O Senhor mostrou-se surpreendido com a minha afirmação.
Ri-me com amargura.
- Para aqueles homens, vou sempre ser uma mulher, independentemente do meu poder, vou continuar a ser sempre o ser mais fraco, aquilo que só serve para lhes satisfazer os desejos.- Expliquei com tristeza.- Por melhor que seja, nunca vou passar de uma simples mulher, para eles. Por mais real e puro que o meu sangue seja, para eles- apontei para a porta do quarto- sou tão digna como aqueles muggles nojentos.
O nojo formou-se no meu rosto assim como a angústia.
- Oiço dizerem que devo ser uma espécie de empregada cá da casa...
- Bella.- Surpreendi-me, era a primeira vez que ele me tratava assim, só mais íntimos me tratavam-me pelo diminutivo do meu nome.- Não te ensinei a não escutares o que os outros dizem?
Os seus olhos transmitiram-me uma enorme serenidade.
- Sim Mestre, só que...
- Bella, tu não tens de te preocupar como que eles dizem. Eles- disse com desprezo- aqueles infiéis, não suportam a ideia que uma mulher os supere.- Os meus lábios curvaram-se num pequeno sorriso.- Eles dizem-te fraca, mas digo-te eu porém que dentro de todos os meus servos és a minha mais fiel e poderosa. Nunca conheci uma mulher tão forte como tu, Bella. Sinto-me feliz em pelo menos ter alguém a quem possa chamar servo fiel.
Senti o meu rosto arder pelo embaraço que tais elogios, provenientes dele, me causavam. Baixei o meu rosto para esconder a minha vergonha.
A sua mão pousou debaixo do meu queixo, erguendo-o e obrigando-me a encarar os seus olhos verdes.
- Eles têm inveja do teu poder e da tua realeza.- Murmurou.- Não precisas de ter complexos em relação àqueles medíocres.
Começou a levantar-se.
- Mulher ou não, és a minha melhor serva, isso garanto-te. Tenho orgulho em que tenhas aprendido o que te ensinei, tenho orgulho em ter sido o teu mestre.- De novo senti o meu rosto a enrubescer só que com mais intensidade.

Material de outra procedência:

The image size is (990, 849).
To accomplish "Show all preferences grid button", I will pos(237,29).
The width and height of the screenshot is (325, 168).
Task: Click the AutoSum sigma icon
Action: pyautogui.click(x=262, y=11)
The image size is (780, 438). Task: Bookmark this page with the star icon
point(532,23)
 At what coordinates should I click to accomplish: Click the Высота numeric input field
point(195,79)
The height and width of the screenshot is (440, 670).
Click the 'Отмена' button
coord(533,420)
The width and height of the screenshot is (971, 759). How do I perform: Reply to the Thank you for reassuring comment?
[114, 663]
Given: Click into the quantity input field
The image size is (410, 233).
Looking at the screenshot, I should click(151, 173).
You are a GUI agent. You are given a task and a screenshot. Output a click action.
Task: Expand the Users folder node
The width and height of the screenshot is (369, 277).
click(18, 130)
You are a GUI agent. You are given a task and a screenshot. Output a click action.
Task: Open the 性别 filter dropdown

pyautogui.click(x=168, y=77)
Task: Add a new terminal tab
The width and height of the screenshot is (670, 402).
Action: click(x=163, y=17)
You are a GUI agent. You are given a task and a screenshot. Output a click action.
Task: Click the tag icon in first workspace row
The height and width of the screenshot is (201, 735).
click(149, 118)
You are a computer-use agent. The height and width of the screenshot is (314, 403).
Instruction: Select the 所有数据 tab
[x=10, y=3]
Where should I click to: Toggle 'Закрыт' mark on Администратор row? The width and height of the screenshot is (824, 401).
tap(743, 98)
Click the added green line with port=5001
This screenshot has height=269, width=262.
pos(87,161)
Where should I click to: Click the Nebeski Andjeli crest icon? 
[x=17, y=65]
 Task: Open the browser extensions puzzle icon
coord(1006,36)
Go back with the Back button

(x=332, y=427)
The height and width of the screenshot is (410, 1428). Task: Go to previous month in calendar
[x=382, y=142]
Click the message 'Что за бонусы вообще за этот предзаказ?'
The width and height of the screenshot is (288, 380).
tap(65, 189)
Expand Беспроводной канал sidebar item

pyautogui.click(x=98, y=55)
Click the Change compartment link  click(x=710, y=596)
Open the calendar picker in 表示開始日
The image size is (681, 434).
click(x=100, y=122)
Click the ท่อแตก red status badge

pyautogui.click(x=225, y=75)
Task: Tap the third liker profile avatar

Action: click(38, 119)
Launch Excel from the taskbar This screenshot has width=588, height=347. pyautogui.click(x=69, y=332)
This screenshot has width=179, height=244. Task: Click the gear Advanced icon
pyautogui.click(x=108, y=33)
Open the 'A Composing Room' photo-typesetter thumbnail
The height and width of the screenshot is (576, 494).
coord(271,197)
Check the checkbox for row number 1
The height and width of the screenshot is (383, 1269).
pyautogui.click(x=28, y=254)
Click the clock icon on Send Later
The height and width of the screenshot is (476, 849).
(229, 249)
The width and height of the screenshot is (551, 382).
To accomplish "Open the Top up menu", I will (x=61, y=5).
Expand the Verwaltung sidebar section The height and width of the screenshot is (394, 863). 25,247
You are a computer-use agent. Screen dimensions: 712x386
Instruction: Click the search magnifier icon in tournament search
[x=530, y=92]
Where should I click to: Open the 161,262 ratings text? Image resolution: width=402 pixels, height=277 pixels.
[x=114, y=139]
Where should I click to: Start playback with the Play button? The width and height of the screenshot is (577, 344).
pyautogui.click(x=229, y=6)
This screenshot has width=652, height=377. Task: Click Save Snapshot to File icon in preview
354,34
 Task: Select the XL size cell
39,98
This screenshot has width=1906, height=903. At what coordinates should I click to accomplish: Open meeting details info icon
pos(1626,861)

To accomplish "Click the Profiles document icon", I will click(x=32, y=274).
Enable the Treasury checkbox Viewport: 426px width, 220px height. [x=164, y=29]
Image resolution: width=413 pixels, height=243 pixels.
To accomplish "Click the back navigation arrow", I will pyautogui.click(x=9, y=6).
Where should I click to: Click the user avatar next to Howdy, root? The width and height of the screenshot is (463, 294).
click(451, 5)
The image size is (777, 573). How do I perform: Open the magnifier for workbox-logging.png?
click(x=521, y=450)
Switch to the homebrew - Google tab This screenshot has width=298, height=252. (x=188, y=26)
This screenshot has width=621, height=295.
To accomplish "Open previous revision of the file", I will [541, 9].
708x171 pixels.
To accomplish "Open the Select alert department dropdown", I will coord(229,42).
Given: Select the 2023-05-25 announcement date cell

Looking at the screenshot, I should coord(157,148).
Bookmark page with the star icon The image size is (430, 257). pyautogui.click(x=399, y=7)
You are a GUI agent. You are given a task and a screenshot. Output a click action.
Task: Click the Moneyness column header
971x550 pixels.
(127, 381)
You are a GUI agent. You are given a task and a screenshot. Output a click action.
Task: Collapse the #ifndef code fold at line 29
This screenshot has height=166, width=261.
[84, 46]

A sinceridade das suas palavras e o que estas citavam fizeram-me sentir de tal forma feliz que me fizeram sentir vergonha pela inferioridade que havia sentido em relação aos outros.- Se algum deles alguma vez tentar...
Ri-me.
- Eles não tentam.- Respondi com segurança.- Sabem a potência das minhas cruciatus.
Sorri-lhe e este retribui-mo.
Começou a caminhar até à porta.
- Sempre vais às comemorações?- Perguntou-me.
Observei-o atentamente.
- Se me permitir Senhor, vou ficar por aqui. A solidão agrada-me.- Respondi-lhe.
Sorriu-me.
- A solidão é a melhor companhia que poderás vir a ter, Bella.
Fechei o fecho lateral do meu vestido.
Comecei a caminhar descalça, sobre o soalho frio do meu quarto.
Passei com as mãos por cima de uma cómoda, derrubando vários objectos que se encontravam pousados em cima desta, que caíram com pequenos tilintares.
Senti algo macio cair sob os meus pés.
Observei a rosa vermelha que começava a murchar, caída em cima dos meus pés gelados. Abaixei-me para tentar alcançar esta. Senti a minha ferida começar a dar sinais de vida.
Gemi de dor.
Cheirei a pequena rosa.
Estava banhada pela fragrância dele. Arrepiei-me ligeiramente. Parecia que tudo me tinha que recordar dele.
- O que quereis de mim?- Perguntei-lhe com amargura.
Não obti resposta imediata.
Um vento forte entrou pelas janelas agitando o dossel vermelho que cobria a minha cama.
Observei a minha cama. Várias pétalas vermelhas dançavam em seu redor.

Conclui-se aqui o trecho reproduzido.